I didn’t read a lot as a child. Mine wasn’t a family background that encouraged reading. I don’t recall there being books in our house and perhaps as a result, I was always more interested in other things: music and football, mainly. Time being the most valuable commodity there is, ideas for my own writing now – and the things that inspire me creatively – still usually come from other sources, from visual media and from music. I am someone who gets bored easily and I am also very impatient. Books that lack immediacy or any discernible pace are unlikely to last the distance with me. I have too many half-read novels – and half-written ones, come to that – lying around the house already. However, I am now trying to make up for my much younger self’s indifference to literature.
What were your favourite childhood books?
I didn’t have many, but The Blinder by Barry Hines stands out. It’s less well known than A Kestral For A Knave and I’m perhaps the only person in the world who thinks it’s better. The book’s depiction of the red brick back courts of Northern England – and of the early 60s social context – is brilliant, and the characters are realistically flawed. I’m still slightly ashamed to admit that I stole this book from a small, local library as a kid. Although, since I still have the stolen copy, and it continues to inspire me now, then maybe the owners would forgive me.

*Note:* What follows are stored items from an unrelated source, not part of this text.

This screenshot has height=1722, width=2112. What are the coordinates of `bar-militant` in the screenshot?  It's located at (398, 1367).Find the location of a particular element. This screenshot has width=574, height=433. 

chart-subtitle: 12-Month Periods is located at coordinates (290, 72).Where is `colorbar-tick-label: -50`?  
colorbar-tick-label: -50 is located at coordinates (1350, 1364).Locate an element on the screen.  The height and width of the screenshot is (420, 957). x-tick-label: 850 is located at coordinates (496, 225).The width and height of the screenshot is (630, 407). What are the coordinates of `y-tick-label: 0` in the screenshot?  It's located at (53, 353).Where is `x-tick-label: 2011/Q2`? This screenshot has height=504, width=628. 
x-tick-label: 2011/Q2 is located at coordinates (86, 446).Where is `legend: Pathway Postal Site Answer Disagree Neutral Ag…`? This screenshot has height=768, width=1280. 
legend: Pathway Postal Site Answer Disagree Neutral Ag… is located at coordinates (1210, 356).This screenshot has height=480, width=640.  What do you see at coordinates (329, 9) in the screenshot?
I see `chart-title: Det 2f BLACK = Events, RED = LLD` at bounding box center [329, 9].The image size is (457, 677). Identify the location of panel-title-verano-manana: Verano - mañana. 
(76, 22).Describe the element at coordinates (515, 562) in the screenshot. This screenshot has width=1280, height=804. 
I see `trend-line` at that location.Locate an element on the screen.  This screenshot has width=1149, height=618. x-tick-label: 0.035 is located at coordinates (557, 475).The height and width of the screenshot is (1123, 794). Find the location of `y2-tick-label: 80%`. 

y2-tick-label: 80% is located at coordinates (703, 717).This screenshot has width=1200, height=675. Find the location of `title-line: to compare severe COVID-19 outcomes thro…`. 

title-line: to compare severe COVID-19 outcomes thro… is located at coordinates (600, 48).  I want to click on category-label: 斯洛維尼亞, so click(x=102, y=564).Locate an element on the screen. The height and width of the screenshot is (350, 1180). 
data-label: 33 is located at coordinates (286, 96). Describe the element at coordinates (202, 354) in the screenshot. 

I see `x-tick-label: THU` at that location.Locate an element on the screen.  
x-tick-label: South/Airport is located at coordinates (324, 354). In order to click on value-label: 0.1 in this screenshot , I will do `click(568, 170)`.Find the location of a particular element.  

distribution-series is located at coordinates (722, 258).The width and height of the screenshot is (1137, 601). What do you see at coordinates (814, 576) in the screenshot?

Do you have a favourite bookshop? If so, which?
The Book Nook in Stewarton is my local bookshop. It’s a great little independent community-focused place run by enthusiastic and supportive people.
What books can you not resist buying?
The work of the writers noted in the earlier question.
Do you have any rituals when writing?
Not really. Although I do have to have music on. Preferably something with a relevant vibe to the writing.
How many books are in your own physical TBR pile?
Right now, there’s about six.
What is your current or latest read?
God’s Teeth and Other Phenomena, by James Kelman.
Any books that you’re looking forward to in the next 12 months?
I think John Niven’s forthcoming memoir, O Brother will be a fantastic piece of writing, albeit one that would’ve been extremely painful for him to write.
Any plans or projects in the near future you can tell us about?
A future book idea with a working title of Weekenders about cousins returning from the First World War who scrape a living robbing the houses of rich people.
I’ve also started developing a script project based on There’s Only One Danny Garvey.
Any events in the near future?
There’s a possible ‘launch’ for Dashboard Elvis is Dead with spoken word artists and a couple of bands playing, but we haven’t fixed the date for it yet.
and finally, what inspired you to write the genre you do?
Again, I’m not a genre-specific writer, but Paul Weller, and specifically, The Jam’s fourth album, Setting Sons is a constant source of inspiration.